#### THE PROBLEM:
Sift the material for lines containing "Enable", and return them.

§

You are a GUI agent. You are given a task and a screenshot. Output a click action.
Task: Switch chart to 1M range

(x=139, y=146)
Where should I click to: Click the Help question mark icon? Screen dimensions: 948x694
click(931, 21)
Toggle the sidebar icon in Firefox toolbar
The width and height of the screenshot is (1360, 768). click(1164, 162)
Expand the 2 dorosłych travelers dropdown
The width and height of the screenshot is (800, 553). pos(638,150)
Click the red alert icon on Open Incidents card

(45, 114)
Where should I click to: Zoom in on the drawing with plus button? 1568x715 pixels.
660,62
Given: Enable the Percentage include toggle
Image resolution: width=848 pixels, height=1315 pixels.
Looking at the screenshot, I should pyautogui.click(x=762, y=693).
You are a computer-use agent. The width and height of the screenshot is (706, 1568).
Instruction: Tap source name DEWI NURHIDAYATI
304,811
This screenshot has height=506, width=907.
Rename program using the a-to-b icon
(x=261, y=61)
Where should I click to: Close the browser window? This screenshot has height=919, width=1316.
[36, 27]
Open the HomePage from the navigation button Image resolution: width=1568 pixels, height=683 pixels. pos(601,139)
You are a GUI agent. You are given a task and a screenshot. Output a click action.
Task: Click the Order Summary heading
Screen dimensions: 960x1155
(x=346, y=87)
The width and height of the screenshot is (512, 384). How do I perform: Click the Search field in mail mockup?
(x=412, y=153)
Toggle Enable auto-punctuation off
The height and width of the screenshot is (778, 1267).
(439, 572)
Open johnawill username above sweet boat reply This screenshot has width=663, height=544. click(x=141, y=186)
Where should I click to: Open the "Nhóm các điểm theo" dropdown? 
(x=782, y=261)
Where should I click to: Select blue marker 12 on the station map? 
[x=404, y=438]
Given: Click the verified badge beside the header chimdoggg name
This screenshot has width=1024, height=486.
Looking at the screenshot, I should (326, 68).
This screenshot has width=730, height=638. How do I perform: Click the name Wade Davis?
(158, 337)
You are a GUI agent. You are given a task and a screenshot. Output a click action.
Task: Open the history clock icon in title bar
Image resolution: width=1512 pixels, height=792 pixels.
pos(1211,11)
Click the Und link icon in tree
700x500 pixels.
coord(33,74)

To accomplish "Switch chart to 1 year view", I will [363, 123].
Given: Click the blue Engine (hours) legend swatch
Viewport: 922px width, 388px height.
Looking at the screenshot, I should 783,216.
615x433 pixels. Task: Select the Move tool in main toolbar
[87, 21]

§

#### ANSWER FOR THE TASK:
Given: Enable the Percentage include toggle
Toggle Enable auto-punctuation off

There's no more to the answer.